Aim of the task — Within the listing below, give again exactly the lines between the one containing "Screen dimensions: 995x559" and the one containing "the blue water-drop", inclusive, pictures left aside.

Information shown —
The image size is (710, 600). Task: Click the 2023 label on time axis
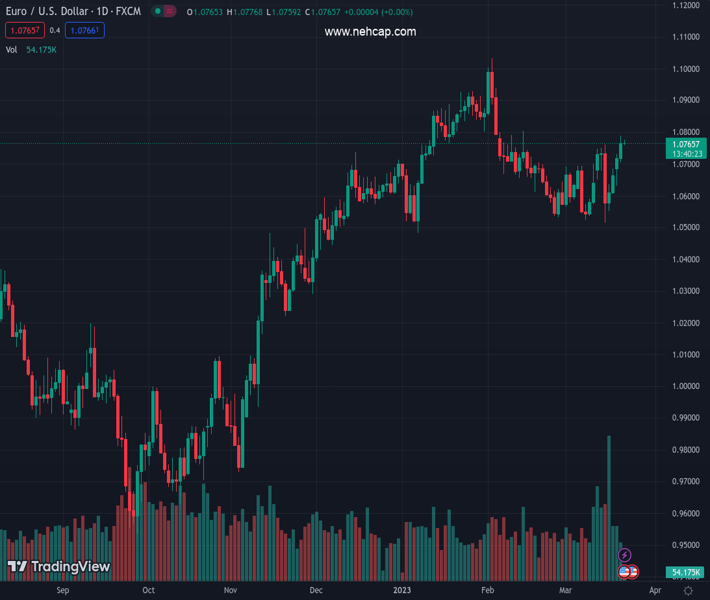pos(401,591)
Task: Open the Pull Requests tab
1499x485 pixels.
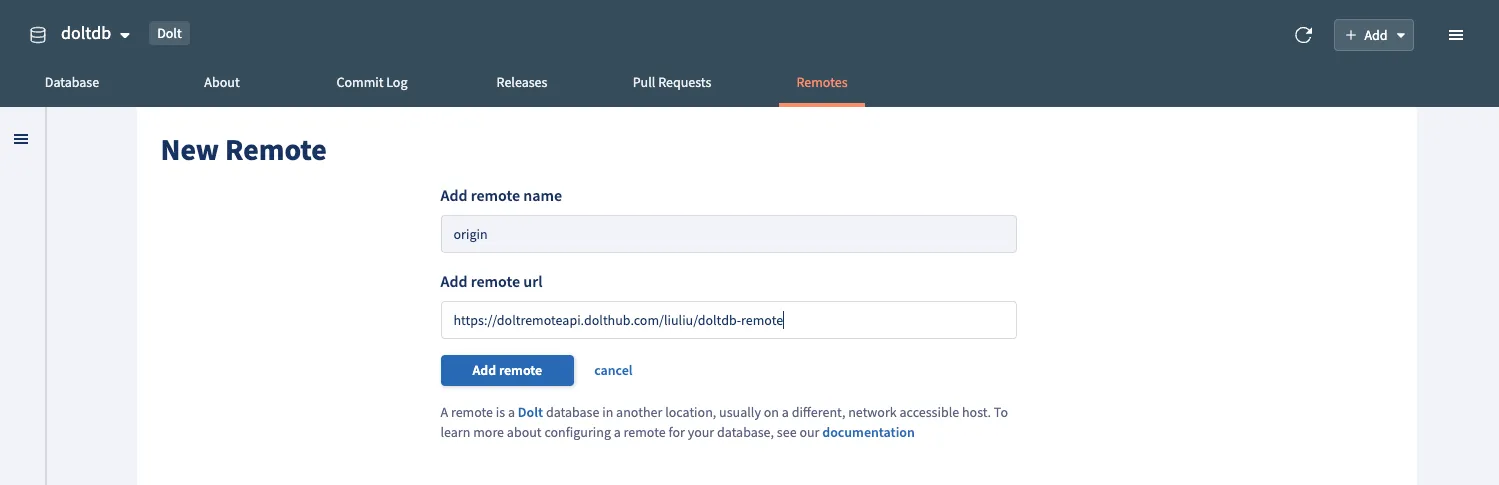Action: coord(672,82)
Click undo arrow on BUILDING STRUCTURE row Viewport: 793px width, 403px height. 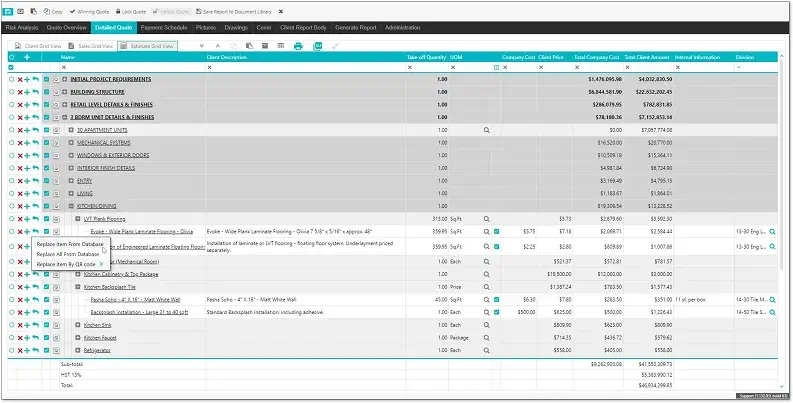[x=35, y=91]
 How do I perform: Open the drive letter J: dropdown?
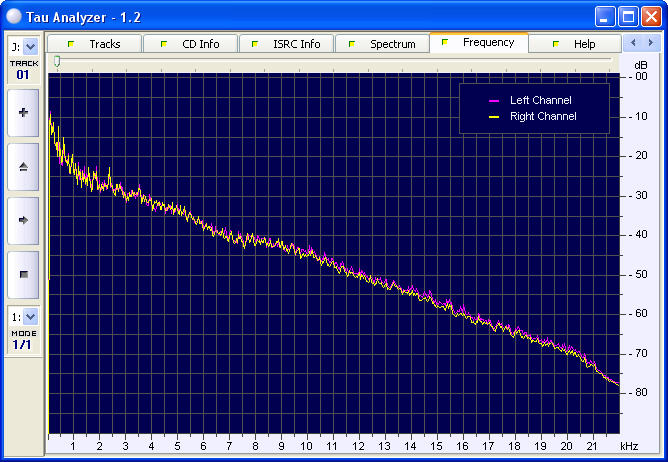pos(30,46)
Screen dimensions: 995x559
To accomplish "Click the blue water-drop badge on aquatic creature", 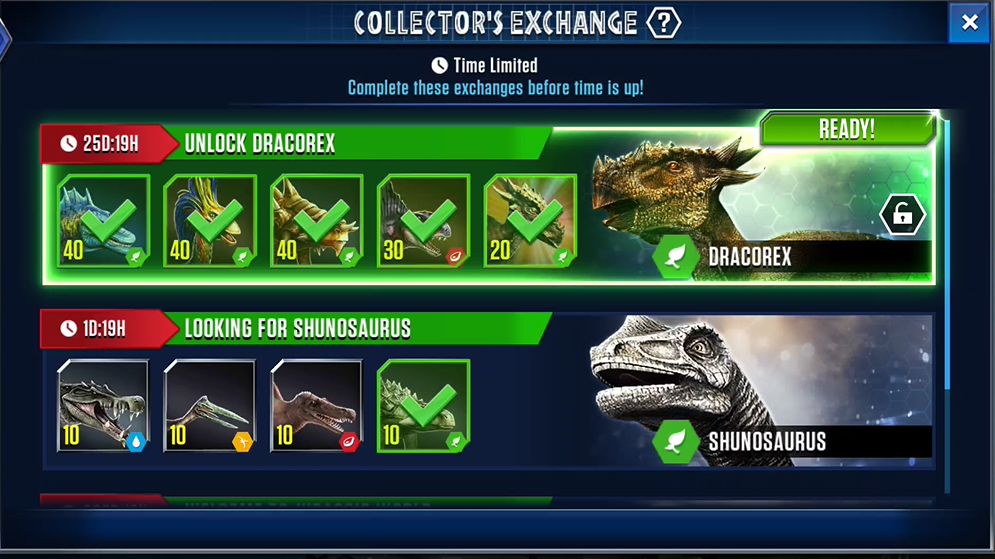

==

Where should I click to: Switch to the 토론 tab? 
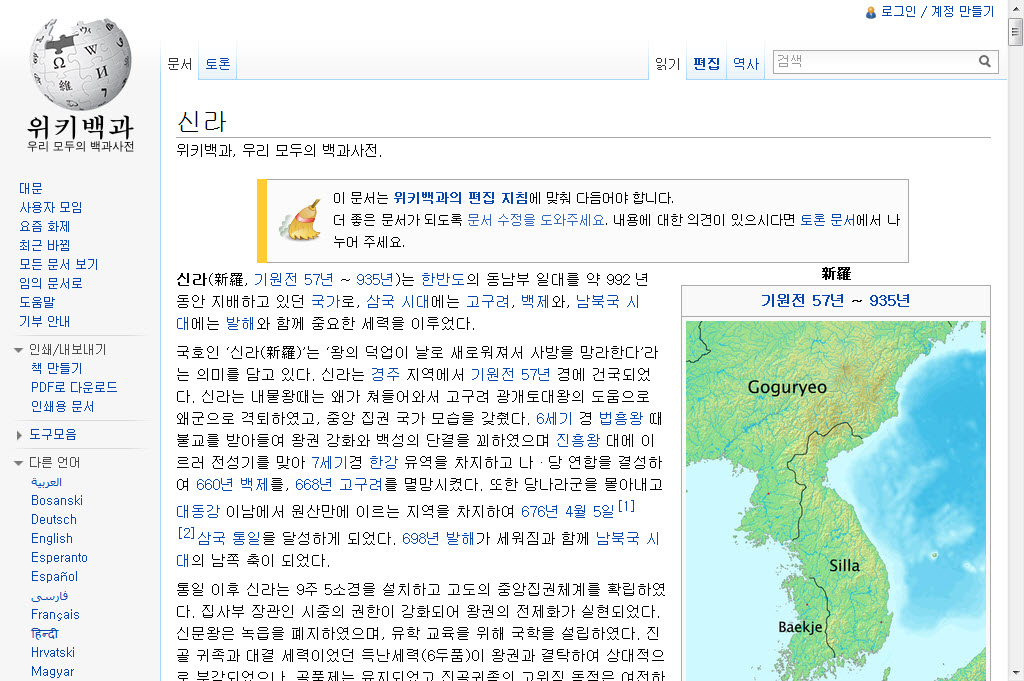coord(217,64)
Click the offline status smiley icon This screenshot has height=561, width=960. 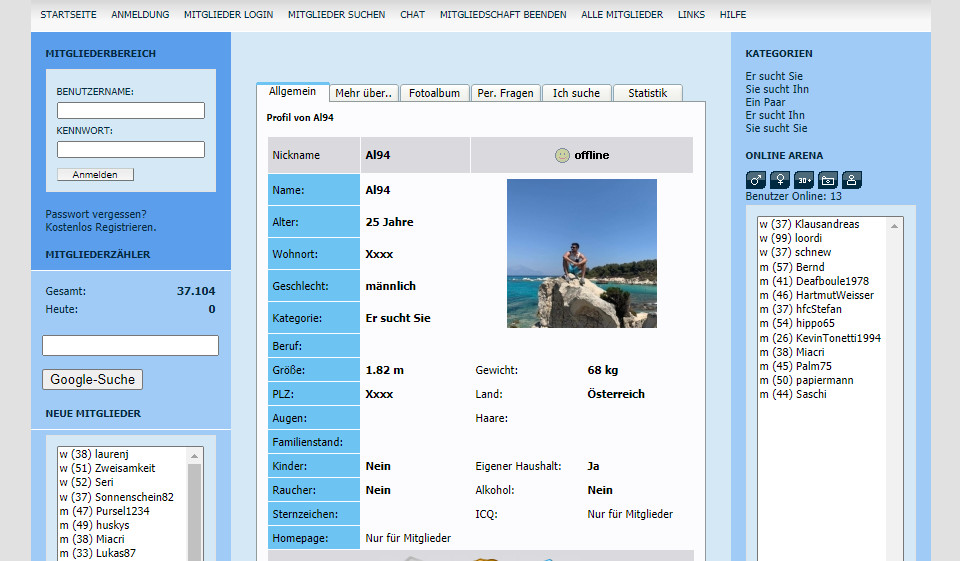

--

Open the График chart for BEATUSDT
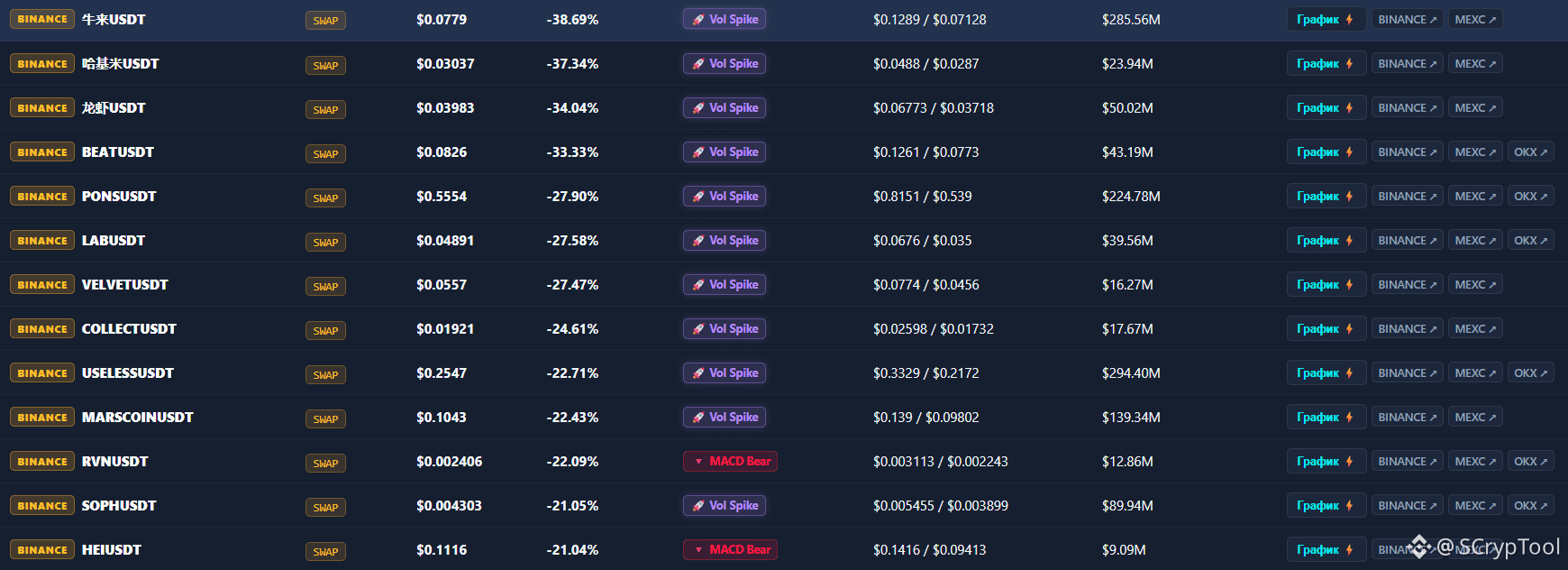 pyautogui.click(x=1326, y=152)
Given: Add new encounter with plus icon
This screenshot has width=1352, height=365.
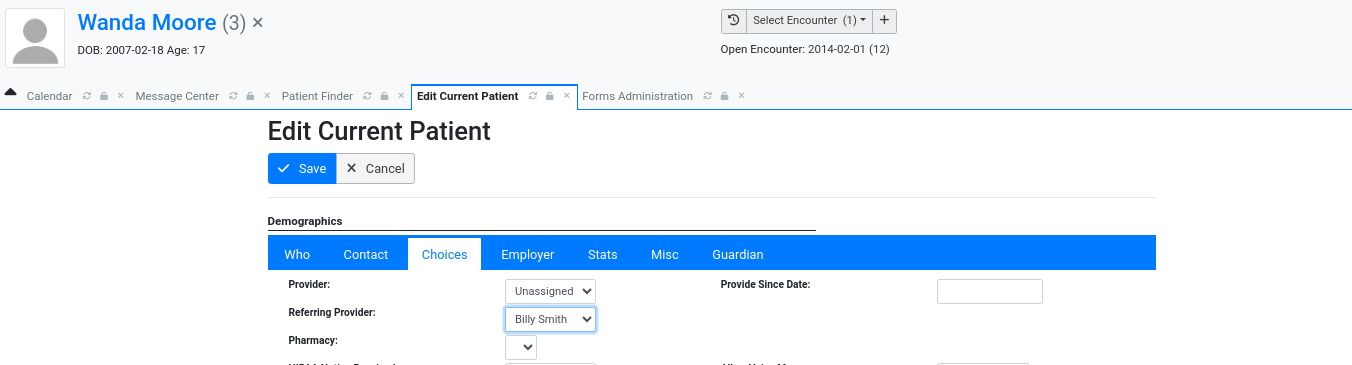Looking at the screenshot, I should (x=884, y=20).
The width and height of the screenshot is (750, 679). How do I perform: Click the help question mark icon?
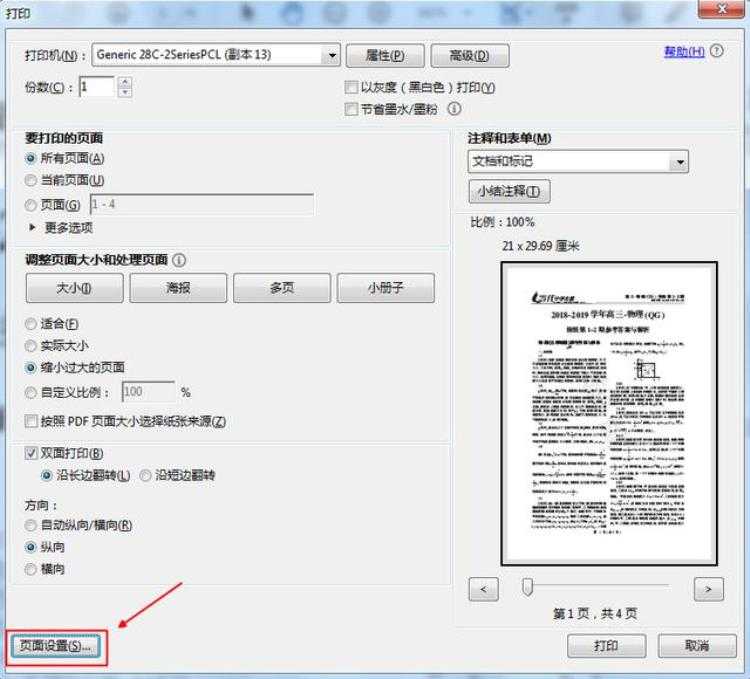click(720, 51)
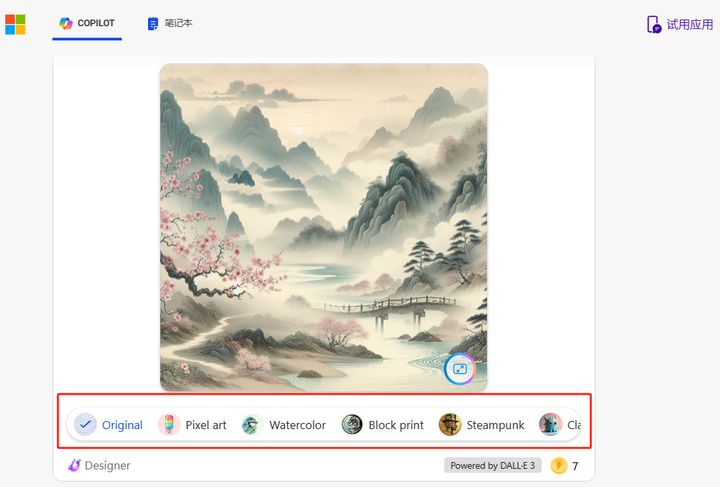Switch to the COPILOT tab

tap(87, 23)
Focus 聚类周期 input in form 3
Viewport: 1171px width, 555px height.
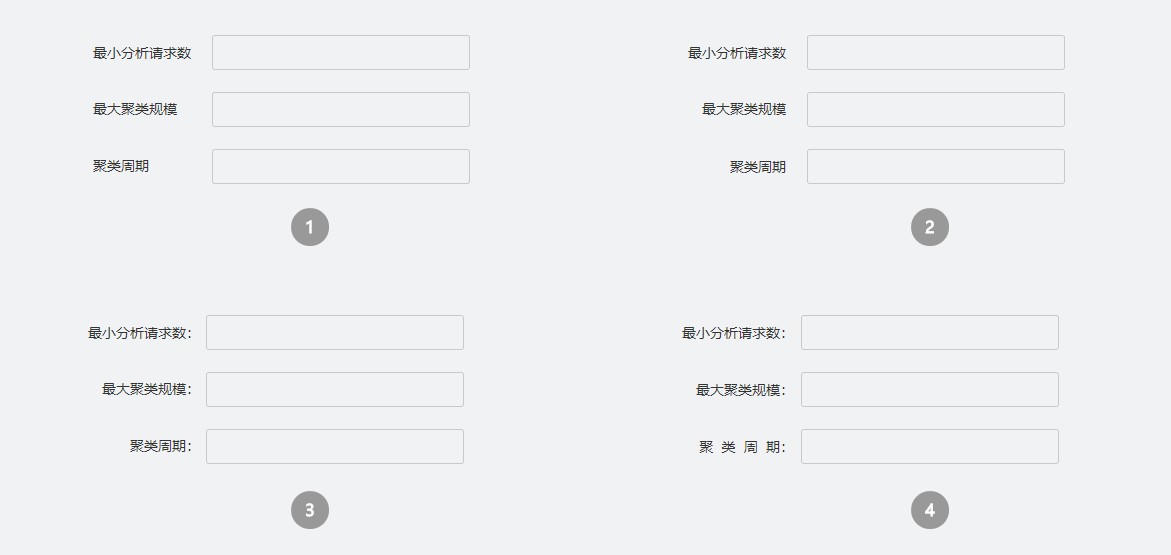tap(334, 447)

Exercise answer —
Screen dimensions: 995x559
To accomplish "Click the blue water-drop badge on aquatic creature", 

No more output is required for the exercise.